Но – и вот здесь внимание – мы и есть «Артек». Пока мы помним и любим друг друга, кто запретит нам переписываться и встречаться? Каширина твоя не один раз тебя навещала, если мне память не изменяет. Так что с этим проблем нет.

Я тебе больше скажу. В июле мы с ребятами идём погулять по Белоруссии. Недавно обсуждалась идея пригласить всех «морян», которые смогут. Лётчики мои были единодушно «за». Из наших положительно ответили: Шанаева, Антон и Сашка. Ждём согласия от остальных. Из взрослых точно пойдут мой отец и отец Ромки Неведимова.

Теперь к делу. Каширина естественно сразу же заявила, что, мол, июль у неё свободный, но без гражданки Соединённых Штатов Америки Саманты Рид Смит ни в какую совместную экскурсию ехать не намерена. Не беспокойся, я подумал о тебе задолго до того, как она заявила. Буквально на днях собирался отослать приглашения некоторым вашим гражданкам, а тебе – в особенности.

Потому что.

Потому что не представляю без тебя «Морской», не представляю без тебя нашу тёплую компанию, не представляю себя – без тебя.

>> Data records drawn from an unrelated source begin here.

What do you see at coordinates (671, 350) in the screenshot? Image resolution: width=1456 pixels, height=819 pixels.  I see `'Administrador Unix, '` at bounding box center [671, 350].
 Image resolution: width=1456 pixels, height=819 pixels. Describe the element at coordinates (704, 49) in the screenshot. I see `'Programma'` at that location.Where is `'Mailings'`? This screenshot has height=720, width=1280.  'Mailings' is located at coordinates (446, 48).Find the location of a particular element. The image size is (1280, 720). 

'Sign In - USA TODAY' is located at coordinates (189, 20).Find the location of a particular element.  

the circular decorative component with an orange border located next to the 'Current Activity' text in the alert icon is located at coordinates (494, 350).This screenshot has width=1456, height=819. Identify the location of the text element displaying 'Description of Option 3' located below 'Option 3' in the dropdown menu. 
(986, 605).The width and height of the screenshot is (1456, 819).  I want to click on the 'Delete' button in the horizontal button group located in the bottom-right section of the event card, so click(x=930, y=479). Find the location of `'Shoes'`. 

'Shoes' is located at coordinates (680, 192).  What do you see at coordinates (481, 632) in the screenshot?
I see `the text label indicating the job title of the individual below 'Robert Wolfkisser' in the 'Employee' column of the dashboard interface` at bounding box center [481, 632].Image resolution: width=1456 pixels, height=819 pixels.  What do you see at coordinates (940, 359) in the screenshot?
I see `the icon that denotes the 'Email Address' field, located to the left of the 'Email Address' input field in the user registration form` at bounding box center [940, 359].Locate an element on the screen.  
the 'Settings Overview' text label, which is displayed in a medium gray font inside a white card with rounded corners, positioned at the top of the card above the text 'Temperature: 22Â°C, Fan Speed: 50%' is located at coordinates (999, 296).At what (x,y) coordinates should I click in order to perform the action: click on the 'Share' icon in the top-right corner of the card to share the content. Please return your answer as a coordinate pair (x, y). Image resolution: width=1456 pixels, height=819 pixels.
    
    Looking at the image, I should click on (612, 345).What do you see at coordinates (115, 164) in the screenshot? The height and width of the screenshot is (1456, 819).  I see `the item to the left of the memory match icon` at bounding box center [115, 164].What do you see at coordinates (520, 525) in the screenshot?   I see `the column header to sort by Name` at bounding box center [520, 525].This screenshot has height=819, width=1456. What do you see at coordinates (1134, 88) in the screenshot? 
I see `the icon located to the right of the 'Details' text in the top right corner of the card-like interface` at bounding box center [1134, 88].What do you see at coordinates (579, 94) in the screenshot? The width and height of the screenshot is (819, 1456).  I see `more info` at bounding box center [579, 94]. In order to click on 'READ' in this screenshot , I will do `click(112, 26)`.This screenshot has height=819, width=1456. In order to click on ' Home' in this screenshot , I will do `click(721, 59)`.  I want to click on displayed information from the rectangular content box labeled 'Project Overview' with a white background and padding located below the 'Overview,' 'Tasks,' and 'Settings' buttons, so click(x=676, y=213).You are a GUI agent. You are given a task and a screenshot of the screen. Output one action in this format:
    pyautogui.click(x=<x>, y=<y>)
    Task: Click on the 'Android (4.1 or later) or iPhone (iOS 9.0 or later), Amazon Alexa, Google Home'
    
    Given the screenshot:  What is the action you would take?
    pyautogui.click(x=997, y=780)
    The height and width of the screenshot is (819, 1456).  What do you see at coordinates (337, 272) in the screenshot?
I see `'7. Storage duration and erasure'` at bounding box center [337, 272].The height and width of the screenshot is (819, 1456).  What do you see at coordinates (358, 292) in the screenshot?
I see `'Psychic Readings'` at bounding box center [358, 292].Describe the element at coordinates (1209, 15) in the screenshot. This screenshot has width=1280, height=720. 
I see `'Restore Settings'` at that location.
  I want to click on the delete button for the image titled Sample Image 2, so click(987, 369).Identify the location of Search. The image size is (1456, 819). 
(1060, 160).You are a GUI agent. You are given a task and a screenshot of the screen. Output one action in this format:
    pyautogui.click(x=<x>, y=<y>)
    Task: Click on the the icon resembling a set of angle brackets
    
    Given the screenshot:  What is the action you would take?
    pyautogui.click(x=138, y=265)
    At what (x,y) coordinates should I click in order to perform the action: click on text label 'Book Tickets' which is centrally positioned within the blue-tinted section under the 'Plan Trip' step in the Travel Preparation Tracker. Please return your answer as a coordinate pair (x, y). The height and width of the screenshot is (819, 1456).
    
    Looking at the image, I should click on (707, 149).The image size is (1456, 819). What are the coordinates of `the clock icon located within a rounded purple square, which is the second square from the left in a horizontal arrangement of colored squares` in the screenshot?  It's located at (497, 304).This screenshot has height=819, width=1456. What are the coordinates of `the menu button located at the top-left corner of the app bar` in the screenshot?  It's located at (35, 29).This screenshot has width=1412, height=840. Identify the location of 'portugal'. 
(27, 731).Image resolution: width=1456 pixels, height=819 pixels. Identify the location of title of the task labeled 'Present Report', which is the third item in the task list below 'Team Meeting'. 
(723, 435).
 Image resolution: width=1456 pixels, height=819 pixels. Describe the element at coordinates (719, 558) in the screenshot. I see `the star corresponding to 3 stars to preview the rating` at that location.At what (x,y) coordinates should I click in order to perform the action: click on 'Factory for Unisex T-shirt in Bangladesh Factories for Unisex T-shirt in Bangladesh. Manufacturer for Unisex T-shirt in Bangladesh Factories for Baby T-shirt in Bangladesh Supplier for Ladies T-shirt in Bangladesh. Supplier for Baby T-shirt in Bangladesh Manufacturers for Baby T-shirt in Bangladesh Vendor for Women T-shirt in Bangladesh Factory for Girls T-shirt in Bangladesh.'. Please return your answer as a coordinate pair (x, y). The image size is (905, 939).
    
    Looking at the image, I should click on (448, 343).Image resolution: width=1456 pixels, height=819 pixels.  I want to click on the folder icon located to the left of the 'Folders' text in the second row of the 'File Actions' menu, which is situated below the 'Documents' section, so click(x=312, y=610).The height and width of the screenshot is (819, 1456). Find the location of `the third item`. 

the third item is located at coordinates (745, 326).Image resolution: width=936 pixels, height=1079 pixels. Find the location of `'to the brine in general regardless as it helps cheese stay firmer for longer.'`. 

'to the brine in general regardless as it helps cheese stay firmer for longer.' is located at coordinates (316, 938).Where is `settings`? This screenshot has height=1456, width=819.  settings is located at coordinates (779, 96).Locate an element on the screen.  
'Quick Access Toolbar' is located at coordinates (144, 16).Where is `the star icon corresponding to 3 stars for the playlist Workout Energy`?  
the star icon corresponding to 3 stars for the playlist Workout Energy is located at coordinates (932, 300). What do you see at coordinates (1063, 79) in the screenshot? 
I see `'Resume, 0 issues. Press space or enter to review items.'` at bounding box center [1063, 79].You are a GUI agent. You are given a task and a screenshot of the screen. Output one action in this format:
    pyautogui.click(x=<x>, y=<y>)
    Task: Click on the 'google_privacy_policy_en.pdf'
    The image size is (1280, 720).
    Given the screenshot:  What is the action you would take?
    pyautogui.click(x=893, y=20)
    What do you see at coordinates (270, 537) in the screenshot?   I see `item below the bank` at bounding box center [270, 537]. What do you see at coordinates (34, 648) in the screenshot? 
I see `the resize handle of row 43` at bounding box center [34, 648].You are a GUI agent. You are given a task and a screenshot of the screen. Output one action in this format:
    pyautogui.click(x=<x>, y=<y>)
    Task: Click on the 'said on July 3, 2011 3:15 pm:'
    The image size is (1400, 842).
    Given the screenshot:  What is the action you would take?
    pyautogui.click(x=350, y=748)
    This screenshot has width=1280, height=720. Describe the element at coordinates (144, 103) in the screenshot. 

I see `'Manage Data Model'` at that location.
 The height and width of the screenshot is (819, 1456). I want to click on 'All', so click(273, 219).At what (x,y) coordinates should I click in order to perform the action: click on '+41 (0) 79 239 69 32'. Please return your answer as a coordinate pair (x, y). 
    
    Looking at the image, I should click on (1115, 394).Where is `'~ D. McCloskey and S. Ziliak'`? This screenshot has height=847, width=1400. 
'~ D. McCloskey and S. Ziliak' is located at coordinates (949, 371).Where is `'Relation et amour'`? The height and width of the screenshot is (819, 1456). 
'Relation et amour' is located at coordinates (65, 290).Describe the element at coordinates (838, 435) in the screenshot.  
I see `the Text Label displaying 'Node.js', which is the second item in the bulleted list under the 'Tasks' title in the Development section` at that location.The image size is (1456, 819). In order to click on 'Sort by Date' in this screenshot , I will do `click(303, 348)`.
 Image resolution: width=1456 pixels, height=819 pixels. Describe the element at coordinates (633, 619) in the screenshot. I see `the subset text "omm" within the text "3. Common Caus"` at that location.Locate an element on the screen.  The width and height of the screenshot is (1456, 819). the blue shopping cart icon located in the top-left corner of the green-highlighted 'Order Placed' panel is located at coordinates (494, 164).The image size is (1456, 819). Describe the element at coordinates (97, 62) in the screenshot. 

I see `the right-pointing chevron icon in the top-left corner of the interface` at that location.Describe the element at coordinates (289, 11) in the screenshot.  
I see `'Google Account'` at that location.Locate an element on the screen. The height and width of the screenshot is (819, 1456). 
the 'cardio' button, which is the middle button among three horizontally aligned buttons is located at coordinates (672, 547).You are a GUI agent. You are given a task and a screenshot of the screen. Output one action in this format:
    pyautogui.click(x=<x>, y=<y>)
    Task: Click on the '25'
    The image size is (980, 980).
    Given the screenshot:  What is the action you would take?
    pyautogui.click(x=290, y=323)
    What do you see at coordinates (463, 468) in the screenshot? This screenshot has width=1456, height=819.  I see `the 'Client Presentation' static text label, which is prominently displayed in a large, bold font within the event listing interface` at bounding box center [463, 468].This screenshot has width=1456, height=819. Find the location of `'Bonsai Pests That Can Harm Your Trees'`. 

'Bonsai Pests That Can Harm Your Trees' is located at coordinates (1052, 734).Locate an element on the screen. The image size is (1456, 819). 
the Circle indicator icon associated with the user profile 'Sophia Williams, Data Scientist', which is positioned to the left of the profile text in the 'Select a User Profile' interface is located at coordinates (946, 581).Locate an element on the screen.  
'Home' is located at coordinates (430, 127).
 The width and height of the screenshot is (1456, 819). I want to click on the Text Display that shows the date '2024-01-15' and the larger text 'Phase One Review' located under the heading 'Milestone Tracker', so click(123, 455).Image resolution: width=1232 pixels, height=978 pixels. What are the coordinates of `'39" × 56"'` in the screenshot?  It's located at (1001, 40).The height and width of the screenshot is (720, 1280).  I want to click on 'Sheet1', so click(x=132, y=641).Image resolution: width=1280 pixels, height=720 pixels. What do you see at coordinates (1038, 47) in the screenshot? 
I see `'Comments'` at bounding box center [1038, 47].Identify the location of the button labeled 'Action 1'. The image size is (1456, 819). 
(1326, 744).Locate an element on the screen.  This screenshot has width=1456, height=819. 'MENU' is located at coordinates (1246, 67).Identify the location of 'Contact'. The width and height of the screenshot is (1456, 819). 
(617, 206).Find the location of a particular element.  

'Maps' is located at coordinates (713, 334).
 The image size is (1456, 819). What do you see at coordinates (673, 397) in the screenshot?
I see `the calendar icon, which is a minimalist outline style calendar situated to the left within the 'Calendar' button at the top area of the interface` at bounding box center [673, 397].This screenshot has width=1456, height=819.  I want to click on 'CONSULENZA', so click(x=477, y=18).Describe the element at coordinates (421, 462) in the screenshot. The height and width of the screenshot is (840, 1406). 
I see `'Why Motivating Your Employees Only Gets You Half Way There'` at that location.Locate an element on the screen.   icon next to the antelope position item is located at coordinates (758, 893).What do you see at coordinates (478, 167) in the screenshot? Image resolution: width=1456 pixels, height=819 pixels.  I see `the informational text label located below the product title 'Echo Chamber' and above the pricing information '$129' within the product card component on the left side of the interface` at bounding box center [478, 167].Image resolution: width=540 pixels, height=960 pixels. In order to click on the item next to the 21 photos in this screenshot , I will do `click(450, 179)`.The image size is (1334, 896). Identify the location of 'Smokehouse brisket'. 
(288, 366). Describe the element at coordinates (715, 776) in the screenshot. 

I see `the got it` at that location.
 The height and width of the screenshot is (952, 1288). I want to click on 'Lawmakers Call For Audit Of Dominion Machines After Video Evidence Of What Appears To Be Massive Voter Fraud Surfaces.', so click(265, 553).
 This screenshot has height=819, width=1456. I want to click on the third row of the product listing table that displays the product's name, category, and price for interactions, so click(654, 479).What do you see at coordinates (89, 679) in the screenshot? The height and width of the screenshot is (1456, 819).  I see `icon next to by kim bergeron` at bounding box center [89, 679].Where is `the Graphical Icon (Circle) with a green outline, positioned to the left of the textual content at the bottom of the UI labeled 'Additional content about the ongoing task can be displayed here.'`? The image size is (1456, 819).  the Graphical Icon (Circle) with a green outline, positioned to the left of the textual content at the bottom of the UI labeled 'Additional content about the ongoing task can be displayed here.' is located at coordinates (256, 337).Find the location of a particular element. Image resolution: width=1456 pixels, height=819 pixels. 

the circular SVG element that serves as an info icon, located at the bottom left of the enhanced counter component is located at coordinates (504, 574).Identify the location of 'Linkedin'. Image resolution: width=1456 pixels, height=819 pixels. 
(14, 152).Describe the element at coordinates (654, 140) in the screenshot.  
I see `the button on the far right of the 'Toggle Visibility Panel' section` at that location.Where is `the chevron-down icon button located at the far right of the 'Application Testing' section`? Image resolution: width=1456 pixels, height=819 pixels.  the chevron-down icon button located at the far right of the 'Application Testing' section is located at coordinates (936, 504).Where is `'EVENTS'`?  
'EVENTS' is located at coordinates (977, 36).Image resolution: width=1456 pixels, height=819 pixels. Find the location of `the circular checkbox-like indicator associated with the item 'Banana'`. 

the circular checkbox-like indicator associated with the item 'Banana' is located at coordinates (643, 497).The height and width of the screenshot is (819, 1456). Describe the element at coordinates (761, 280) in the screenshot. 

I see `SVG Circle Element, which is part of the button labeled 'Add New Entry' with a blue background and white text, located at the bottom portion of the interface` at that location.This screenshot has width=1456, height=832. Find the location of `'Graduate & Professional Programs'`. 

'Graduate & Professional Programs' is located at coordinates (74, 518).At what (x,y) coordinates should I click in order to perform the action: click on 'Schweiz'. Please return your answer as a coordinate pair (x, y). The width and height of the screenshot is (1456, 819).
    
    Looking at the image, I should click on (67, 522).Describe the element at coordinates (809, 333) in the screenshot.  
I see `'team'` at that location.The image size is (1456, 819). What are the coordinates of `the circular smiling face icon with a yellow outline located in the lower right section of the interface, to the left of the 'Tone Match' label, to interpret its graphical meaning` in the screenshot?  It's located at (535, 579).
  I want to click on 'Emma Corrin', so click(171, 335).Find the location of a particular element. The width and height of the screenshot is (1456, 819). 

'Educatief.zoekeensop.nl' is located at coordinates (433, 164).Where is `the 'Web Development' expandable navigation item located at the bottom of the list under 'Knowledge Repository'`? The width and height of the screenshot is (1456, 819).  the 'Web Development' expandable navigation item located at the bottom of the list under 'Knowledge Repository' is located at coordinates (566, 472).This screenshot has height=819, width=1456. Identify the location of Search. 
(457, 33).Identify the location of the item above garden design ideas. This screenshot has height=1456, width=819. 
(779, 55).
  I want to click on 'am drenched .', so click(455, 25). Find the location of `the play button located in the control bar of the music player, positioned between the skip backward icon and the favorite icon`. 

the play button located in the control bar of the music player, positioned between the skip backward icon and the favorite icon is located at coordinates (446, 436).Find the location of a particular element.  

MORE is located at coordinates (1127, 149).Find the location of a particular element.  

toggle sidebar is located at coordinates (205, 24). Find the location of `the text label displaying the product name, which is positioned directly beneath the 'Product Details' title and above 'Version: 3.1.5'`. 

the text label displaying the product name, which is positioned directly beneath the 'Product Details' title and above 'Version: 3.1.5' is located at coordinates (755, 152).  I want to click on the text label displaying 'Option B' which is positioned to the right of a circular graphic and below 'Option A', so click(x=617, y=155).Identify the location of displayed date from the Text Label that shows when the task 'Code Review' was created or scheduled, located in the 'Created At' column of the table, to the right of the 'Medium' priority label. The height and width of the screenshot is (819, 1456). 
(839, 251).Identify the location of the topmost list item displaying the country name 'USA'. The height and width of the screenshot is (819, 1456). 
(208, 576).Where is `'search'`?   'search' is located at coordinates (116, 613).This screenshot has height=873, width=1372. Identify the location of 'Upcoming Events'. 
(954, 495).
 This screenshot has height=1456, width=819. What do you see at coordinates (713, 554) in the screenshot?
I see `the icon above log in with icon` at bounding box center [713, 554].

Понимаю твою тоску... Иногда сидишь в классе, закроешь глаза, и будто бы снова мокрый песок под нашими ногами, и море шумит где-то рядом. Откроешь глаза – нет ничего...
И чего ты повадилась таскать меня вдоль побережья?

Короче, не скисай. Отметим твой день рожденья в Ленинграде и бросимся в партизанские места. Вместо Аю-Дага. Тут уж я буду таскать тебя за руку.

Согласна?

Пиши.

С. Вихров.

P.S. И не кисни. Я привык, что ты улыбаешься.»


Вот.
Что ей оставалось делать?
Правильный ответ: набрать кириллицей «да». И улыбаться.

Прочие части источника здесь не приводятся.